Qualche segretario di partito o garante di movimenti vi ha chiesto di candidarvi?
Potrei fare un elenco lunghissimo dei nostri rifiuti. Tutte le volte in cui ci hanno proposto un seggio abbiamo declinato, così come abbiamo evitato di partecipare tutte iniziative demagogiche e anti casta. Di lavoro faccio il giornalista, non il politico. Se uno deve cambiare le cose, deve cambiare anche le persone. Non possiamo pretendere che le persone che hanno fatto i danni siano bravi a ripararli. Oggi le stesse persone incapaci di risolvere problemi ordinari dopo la pandemia si sono ritrovati a dover trovare una soluzione a problemi straordinari.

Si è visto anche in questa Fase 2.
Abbiamo visto un presidente del Consiglio che forse ha pescato il jolly nella sua vita è passato senza patemi da un governo di destra-centro a uno di centrosinistra. E anche i burocrati che fanno le leggi son sempre gli stessi. Parlo dei capi di gabinetto, i capi dell’ufficio legislativo. Sono sempre gli stessi, ma di quale cambiamento parliamo? Il risultato lo abbiamo visto durante l’emergenza in cui questo governo è riuscito a scrivere decreti ancora più astrusi delle normali leggi. Proprio in un momento in cui serviva chiarezza nell’incertezza. Non sono riusciti a far capire agli italiani nemmeno come funzionasse il bonus biciclette. Da settimane un ministero dice che basta lo scontrino fiscale mentre un altro sostiene che serva la fattura. Nel frattempo i fondi sono esauriti.

Anche con la cassa in deroga il governo non è stato così efficiente.
Un provvedimento del genere serve per persone che non hanno soldi neanche per mangiare e deve avere qualcosa subito. Non domani sera, ma questo pomeriggio. Non c’è stato un ministro che abbia chiesto al suo capo dell’ufficio legislativo di chiamare l’Inps per informarsi sui tempi dell’erogazione. Gli avrebbero risposto che ci vogliono almeno due mesi. Sapendolo avrebbero potuto pensare a un provvedimento diverso.

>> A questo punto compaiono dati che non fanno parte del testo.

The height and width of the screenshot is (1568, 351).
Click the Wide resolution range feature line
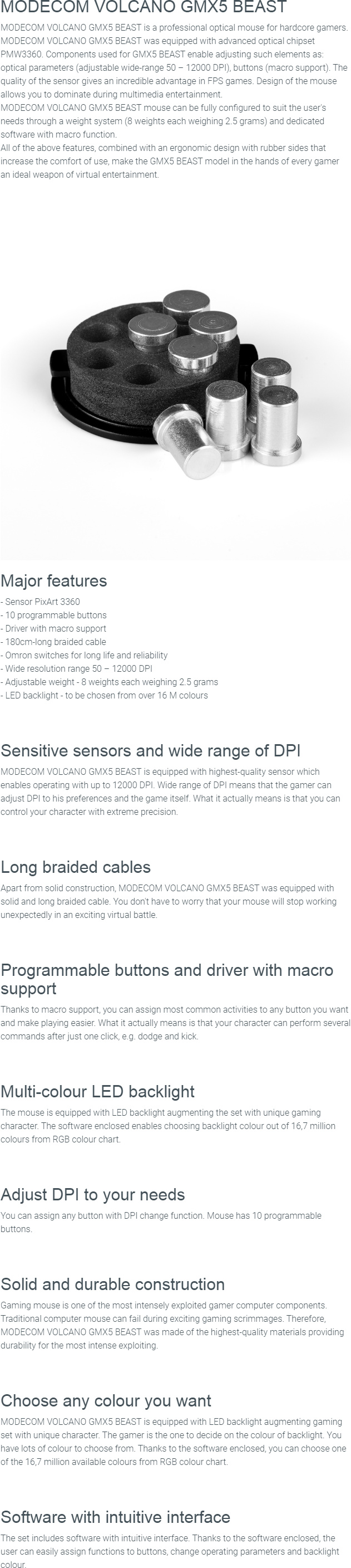76,668
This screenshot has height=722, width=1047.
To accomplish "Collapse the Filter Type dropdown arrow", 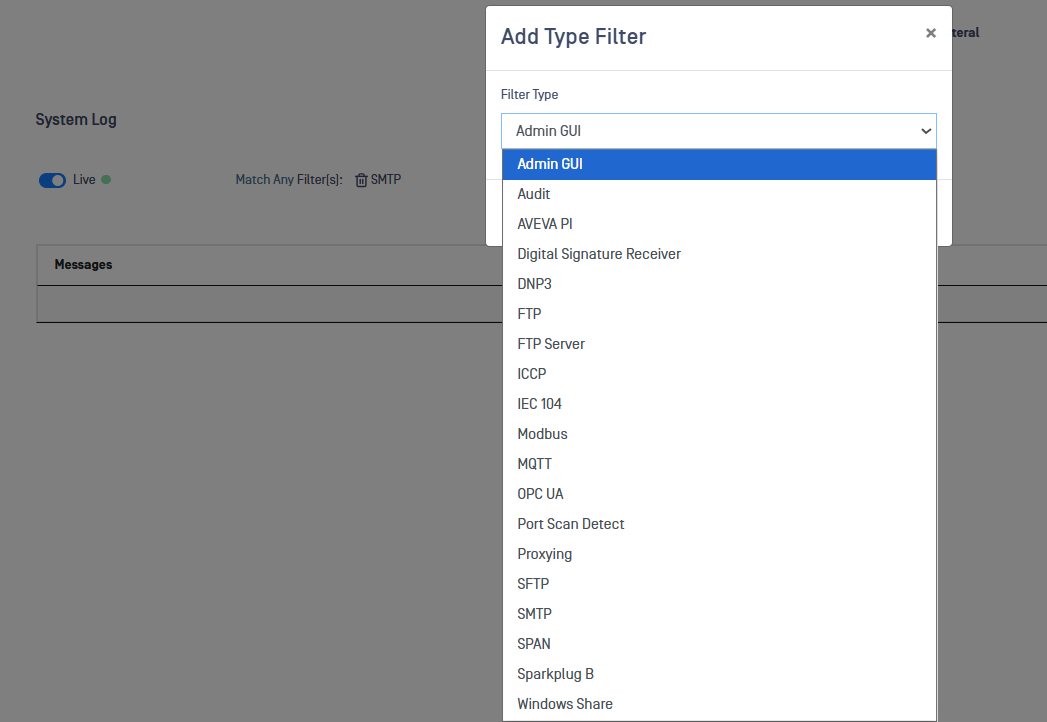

E invece il testo è arrivato in Parlamento dove ci sono almeno 14-15 sindacalisti di grande livello che in teoria avrebbero dovuto saperlo, conoscendo la materia. Nessuno ha alzato un dito per dire: “forse stiamo facendo un errore”. Poi tutti si sono svegliati dopo aver letto i giornali che hanno scritto del mancato arrivo dei fondi. Ma questa può essere una classe dirigente affidabile? 

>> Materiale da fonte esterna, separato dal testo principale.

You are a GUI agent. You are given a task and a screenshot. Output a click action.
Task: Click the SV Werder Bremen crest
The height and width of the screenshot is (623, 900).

Siamo ancora nella Repubblica dei brocchi?
No, siamo nella Repubblica degli ancora più brocchi. Il nuovo che avanza ha assimilato molto rapidamente i difetti del vecchio corso. Purtroppo l’imbrocchimento non si ferma nominando ministro un politico con la terza media o eleggendo uno uguale a te. Tutte le grandi riforme sono state fatte da politici di grande livello con una visione, non da gente comune. I banchieri non fanno la riforma delle banche e i medici non fanno la riforma della sanità. Per governare un Paese del G8 servono persone di qualità. Ma qui mancano proprio le basi. Prendiamo come esempio la decisione di far votare il 20 e 21 settembre, esattamente una settimana dopo l’apertura delle scuole. Non si poteva far votare una settimana prima evitando così di aprire e chiudere subito i nostri istituti? Eppure non ci vuole la quinta elementare per capirlo.

Il 10 settembre uscità “Riprendiamoci lo Stato. Come l’Italia può ripartire”, un saggio che ha scritto con Tito Boeri. Come può ripartire il nostro Paese?
Bisogna pensare in modo serio alla selezione della classe dirigente. Non so se tornare ai vecchi modelli novecenteschi come le scuole di partito possa risolvere davvero le cose. Di certo i partiti dovrebbero selezionare attraverso il merito le persone più capaci e con una vocazione morale e politica. Una volta in Parlamento ci andavano i migliori, ora ci sono solo quelli che venivano rimandati a settembre. Serve una classe politica preparata e consapevole del proprio ruolo. Nel libro parliamo di tante scelte che dovremo fare per garantire ai cittadini uno Stato efficiente. Come per esempio evitare che i concorsi pubblici siano truccati. Non parlo di quelli per diventare vigile urbano, ma dei concorsi di cui spesso si conosce già l’esito perché servono a piazzare gli amici degli amici. Ecco, cominciamo da lì.